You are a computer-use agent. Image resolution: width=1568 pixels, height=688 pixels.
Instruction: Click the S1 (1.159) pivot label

· · · · ·

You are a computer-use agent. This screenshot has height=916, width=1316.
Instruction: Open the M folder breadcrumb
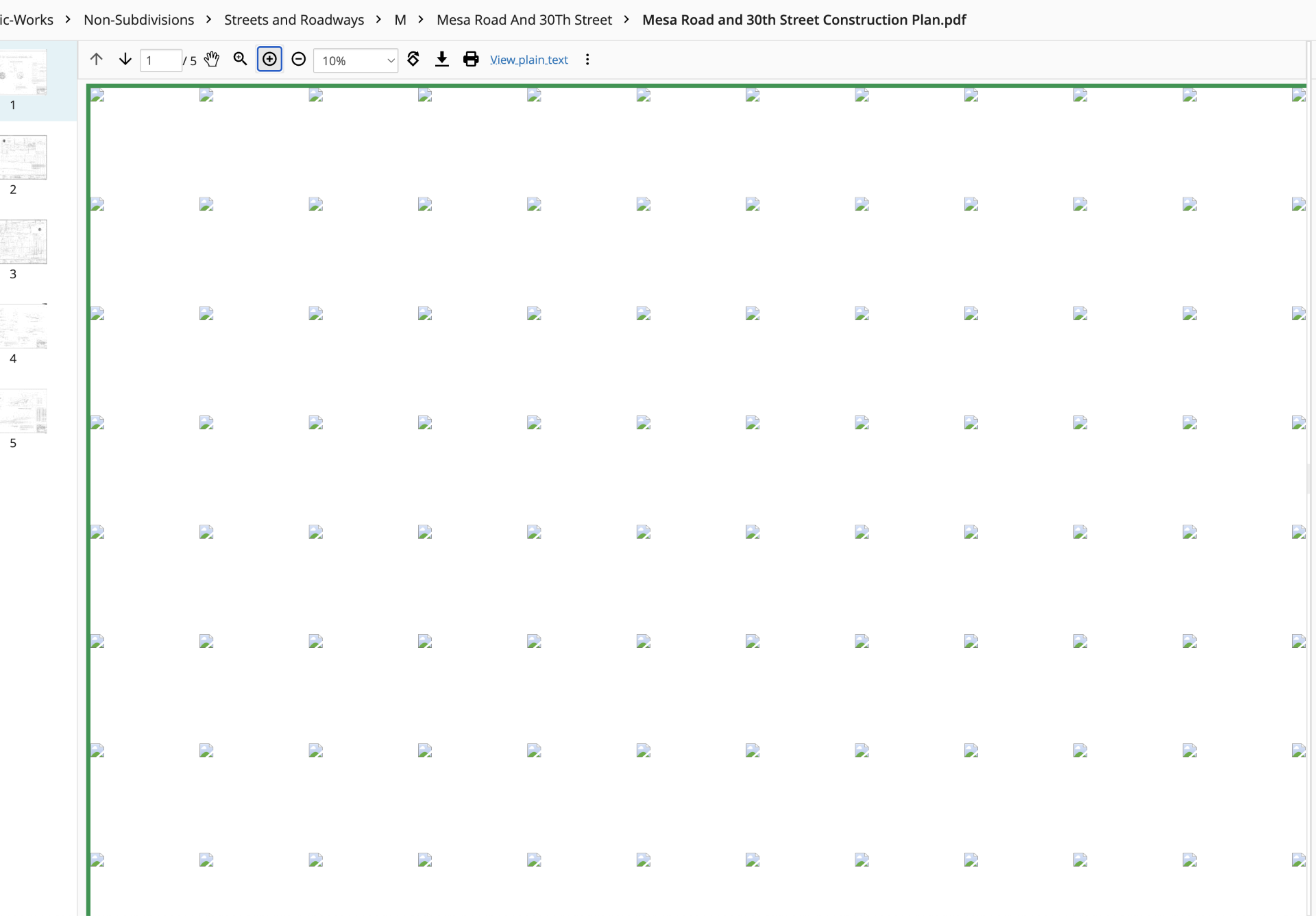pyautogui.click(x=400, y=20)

· · · · ·

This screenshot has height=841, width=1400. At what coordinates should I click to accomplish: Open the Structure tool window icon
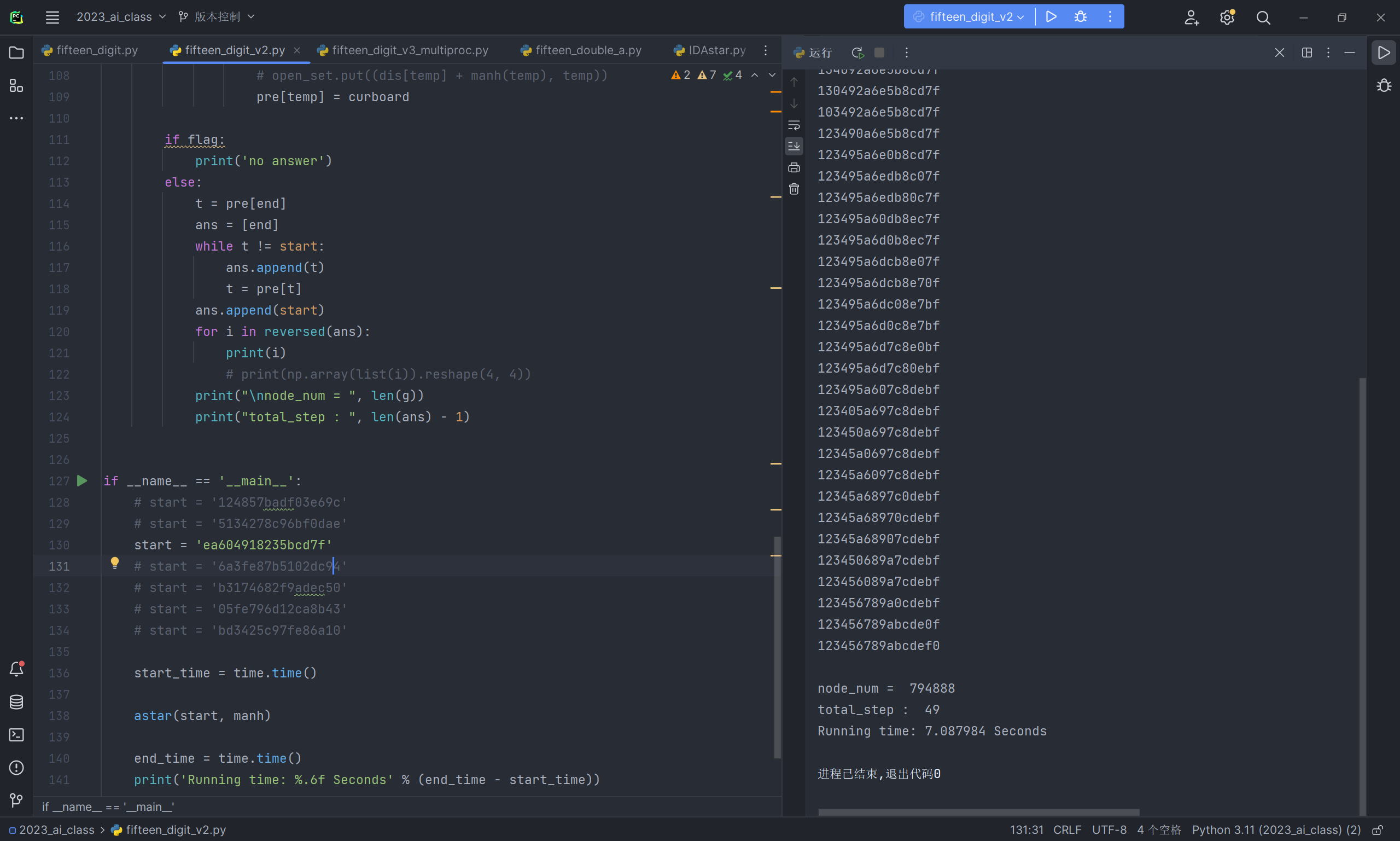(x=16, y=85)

· · · · ·

### TASK OBJECTIVE
The output should be exactly the lines above from the line containing "You are a computer-use agent. Image" to the line containing "Instruction: Click the S1 (1.159) pivot label", inclusive, with no other lines.

### TASK RESPONSE
You are a computer-use agent. Image resolution: width=1568 pixels, height=688 pixels.
Instruction: Click the S1 (1.159) pivot label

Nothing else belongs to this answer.